Skipton says he had tried to convince State Farm that the Johnsons were not dirty.

"They just were convinced that their insured [the Johnsons] were the arsonists, and it definitely affected the way they were handling the claim," he tells New Times.

"I told them, 'Are you serious? This was their dream house. These people saved, paid cash, built it themselves, no mortgage, were way underinsured, were three weeks away from moving in, and so on. What incentive could they possibly have had to burn it down?"

Investigator Bishop asked the couple at the recorded interview, "You had nothing in the basement other than the paint?"

"No, just the paint," Mike Johnson replied, a similar statement to what he had told sheriff's detectives as his house burned.

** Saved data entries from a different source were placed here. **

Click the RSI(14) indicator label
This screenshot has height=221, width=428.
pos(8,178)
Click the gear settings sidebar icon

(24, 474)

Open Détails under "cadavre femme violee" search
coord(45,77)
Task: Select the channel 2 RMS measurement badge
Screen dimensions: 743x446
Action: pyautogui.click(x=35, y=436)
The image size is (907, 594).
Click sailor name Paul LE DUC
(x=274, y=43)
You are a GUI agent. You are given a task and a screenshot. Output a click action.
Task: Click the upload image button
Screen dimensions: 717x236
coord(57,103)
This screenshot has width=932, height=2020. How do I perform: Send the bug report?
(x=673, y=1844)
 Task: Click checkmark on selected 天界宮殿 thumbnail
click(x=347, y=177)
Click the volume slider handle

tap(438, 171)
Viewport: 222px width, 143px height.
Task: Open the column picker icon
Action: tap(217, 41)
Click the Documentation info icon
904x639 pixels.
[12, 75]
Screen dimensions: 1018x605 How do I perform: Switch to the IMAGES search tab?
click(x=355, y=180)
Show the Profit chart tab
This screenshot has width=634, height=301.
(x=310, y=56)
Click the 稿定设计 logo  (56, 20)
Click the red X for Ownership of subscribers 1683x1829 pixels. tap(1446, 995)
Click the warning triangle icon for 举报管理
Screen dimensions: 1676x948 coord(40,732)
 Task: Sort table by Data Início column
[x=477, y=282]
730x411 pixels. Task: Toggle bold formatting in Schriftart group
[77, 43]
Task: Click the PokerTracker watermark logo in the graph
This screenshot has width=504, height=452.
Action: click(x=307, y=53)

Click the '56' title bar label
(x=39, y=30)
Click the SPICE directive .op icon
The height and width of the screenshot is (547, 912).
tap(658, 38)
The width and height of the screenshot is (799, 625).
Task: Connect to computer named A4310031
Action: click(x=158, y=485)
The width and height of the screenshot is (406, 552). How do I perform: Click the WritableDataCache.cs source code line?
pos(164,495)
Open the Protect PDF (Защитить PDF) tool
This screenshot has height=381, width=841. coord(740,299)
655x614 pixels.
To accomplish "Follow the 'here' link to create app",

But Betty Johnson told Bishop that they had been moving their stuff over to the new home for weeks. She mentioned five combo TV/DVD/VCRs (Christmas presents for each of their daughters), beds, clothing, mattresses, family keepsakes, exercise equipment, computers, and other belongings.

Betty said she and Mike, with the occasional help of friends, had stowed many items in the basement. (Some of those friends later corroborated her statement. Judy Moore, a fellow school volunteer with Betty, told another State Farm investigator that she had seen a big-screen TV in the living room and unopened boxes in each of the girls' rooms that supposedly held the TV/DVD/VCR units.)

Fire investigator Sesniak already had told Melissa Bishop that very few remnants of personal property had emerged from the rubble, which led him (and Detective McCarthy) to conclude that the house had been practically empty.

But Bishop didn't confront the Johnsons about that.

Instead, the State Farm investigator asked them, "Did you start the fire?"

"No."

"Did you have anyone else start the fire?"

"No."

In order, the Johnsons listed three people whom they suspected of arson — neighbor Pat Bolley, concrete man Robert Brewster, and an ex-boyfriend of their oldest daughter.

Betty Johnson conceded that she had not paid Brewster about $10,000 of their bill from him, because he had allegedly cost them money and time by making critical construction errors.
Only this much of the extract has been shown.